[[ Dataset excerpts, beginning ]]

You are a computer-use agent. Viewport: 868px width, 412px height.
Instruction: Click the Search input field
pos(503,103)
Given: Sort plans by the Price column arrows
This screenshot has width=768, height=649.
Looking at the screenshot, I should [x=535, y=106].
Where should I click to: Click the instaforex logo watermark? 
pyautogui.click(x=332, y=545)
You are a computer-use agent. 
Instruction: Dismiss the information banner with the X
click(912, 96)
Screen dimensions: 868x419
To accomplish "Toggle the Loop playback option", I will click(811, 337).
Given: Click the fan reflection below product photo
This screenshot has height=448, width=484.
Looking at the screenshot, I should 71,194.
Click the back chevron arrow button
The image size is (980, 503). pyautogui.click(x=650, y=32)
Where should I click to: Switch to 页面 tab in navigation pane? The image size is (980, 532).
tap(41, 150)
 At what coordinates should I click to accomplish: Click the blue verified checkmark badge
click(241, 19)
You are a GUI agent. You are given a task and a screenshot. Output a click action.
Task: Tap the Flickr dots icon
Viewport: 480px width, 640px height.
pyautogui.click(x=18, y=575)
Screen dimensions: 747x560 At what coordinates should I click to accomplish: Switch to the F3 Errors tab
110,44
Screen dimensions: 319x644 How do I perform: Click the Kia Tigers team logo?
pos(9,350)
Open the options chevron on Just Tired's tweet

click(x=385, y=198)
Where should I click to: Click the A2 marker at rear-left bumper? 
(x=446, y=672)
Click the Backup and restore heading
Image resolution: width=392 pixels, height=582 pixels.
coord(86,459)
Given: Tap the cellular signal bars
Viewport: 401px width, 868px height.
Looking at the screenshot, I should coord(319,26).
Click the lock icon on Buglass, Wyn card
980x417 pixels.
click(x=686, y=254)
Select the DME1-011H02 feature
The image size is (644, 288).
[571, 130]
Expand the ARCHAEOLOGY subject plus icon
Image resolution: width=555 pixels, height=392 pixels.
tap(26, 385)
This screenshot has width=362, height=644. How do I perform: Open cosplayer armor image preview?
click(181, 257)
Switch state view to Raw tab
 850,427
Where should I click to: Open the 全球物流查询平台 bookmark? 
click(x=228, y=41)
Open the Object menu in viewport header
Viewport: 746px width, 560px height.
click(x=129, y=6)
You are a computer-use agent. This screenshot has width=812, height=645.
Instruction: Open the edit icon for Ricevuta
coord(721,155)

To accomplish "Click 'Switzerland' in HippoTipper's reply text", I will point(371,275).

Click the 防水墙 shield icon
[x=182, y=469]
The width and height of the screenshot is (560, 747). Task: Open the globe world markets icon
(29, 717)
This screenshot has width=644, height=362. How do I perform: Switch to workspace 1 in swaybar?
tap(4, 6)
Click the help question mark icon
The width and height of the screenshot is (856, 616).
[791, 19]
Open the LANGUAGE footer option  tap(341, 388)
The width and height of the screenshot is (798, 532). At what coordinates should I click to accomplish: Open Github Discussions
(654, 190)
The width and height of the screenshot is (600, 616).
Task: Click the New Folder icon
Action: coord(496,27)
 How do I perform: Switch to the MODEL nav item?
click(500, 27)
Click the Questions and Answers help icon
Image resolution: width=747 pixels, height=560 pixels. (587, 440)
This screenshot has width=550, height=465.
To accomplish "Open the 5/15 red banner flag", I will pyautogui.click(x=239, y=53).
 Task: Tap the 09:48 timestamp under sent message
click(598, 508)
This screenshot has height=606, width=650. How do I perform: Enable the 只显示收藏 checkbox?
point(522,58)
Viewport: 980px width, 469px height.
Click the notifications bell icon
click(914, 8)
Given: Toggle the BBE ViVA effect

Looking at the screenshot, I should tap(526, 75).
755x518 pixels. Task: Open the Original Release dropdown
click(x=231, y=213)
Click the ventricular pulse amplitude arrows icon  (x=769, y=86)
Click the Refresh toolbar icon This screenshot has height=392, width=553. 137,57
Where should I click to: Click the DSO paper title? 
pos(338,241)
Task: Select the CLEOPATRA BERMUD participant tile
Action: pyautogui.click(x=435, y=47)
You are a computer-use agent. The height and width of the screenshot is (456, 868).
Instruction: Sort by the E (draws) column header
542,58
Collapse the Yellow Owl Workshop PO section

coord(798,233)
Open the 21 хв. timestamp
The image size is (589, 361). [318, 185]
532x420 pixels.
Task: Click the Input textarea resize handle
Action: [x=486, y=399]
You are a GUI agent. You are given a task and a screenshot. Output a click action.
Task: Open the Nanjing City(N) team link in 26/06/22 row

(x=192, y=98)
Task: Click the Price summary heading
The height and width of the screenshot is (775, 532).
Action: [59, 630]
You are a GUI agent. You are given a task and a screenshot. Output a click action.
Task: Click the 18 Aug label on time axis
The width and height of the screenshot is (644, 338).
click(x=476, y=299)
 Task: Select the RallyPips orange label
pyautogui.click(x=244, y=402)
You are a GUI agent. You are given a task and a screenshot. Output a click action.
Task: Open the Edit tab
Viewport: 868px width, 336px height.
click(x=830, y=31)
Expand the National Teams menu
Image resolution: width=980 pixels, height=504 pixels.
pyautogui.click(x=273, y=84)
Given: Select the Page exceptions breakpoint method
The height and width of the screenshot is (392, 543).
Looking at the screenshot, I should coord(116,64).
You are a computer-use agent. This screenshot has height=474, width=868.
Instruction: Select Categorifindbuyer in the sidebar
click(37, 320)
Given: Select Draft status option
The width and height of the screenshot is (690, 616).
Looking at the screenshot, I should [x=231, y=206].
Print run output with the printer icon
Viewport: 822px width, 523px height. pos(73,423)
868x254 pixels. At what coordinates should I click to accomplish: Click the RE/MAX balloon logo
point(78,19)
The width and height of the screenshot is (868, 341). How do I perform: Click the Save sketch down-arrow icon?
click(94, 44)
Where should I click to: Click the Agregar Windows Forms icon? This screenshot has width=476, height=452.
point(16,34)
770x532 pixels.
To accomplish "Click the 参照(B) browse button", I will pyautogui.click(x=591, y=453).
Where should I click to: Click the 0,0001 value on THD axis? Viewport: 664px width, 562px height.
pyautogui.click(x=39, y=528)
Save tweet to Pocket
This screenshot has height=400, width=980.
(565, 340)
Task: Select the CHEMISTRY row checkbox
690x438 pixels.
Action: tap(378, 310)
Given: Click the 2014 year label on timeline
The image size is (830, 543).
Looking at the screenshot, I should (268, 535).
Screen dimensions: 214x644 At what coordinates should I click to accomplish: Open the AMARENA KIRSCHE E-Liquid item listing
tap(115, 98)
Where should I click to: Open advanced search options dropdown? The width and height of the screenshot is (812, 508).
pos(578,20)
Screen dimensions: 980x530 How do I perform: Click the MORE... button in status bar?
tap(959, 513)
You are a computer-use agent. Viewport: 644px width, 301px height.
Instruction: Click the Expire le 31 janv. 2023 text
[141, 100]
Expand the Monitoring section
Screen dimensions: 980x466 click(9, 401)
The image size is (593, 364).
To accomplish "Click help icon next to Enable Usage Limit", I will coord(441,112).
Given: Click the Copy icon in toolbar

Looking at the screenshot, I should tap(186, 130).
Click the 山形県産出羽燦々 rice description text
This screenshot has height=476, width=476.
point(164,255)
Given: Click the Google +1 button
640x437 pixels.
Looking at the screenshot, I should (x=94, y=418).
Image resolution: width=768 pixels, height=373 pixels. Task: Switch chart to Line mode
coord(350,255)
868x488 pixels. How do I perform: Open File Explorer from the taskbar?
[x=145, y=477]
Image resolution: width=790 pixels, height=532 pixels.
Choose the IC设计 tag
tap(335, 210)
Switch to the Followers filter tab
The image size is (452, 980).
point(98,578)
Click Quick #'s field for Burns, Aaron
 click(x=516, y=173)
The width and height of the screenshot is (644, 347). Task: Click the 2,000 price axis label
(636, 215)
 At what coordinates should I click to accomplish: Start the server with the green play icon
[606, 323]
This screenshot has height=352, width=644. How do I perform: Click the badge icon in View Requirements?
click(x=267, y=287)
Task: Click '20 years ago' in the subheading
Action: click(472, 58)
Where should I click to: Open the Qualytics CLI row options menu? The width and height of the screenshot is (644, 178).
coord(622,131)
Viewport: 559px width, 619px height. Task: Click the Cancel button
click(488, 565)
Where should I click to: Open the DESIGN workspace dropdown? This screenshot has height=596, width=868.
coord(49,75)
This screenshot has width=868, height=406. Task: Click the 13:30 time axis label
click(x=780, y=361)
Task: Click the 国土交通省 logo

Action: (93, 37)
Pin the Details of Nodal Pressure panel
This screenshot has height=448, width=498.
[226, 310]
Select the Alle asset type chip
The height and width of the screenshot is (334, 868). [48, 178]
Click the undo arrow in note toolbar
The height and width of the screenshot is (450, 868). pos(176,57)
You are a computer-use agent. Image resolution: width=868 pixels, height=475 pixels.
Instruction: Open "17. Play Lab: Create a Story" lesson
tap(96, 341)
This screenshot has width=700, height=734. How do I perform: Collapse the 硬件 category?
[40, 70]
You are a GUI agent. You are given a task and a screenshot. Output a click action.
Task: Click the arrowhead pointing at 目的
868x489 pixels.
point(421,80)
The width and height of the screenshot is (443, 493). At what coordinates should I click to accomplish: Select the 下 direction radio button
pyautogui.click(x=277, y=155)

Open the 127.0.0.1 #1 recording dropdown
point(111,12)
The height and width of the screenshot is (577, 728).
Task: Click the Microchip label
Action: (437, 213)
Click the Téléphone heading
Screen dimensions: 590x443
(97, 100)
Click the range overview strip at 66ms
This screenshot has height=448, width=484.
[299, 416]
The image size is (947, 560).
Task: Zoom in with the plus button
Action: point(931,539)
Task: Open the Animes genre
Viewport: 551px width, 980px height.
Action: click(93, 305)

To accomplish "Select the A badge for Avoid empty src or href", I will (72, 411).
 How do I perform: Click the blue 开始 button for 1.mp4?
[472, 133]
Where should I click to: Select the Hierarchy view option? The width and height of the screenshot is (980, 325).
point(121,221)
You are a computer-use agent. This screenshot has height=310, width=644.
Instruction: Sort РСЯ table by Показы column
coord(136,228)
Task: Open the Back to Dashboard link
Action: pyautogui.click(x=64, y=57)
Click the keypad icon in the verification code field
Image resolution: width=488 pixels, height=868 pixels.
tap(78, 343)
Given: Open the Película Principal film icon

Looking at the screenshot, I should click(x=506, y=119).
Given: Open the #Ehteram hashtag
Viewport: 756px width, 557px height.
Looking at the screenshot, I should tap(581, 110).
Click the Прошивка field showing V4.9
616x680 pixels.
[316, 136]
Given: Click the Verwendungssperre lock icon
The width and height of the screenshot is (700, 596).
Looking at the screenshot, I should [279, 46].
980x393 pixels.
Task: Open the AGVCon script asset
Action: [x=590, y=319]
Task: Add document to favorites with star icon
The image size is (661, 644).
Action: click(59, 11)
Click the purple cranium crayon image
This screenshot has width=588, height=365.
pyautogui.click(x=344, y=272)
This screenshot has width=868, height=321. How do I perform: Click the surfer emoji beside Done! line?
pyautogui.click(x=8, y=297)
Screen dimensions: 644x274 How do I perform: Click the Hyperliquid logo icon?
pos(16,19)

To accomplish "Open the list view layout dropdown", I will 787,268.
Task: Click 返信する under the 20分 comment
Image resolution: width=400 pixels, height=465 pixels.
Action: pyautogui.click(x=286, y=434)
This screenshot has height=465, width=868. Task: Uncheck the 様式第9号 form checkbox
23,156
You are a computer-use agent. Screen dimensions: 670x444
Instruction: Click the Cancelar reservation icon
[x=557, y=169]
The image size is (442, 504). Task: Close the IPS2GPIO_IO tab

[[ Dataset excerpts, end ]]

> What the task requires
Within the entries, find all lines holding "lock" and copy each one.

> Finished task
Click the lock icon on Buglass, Wyn card
Given: Click the Verwendungssperre lock icon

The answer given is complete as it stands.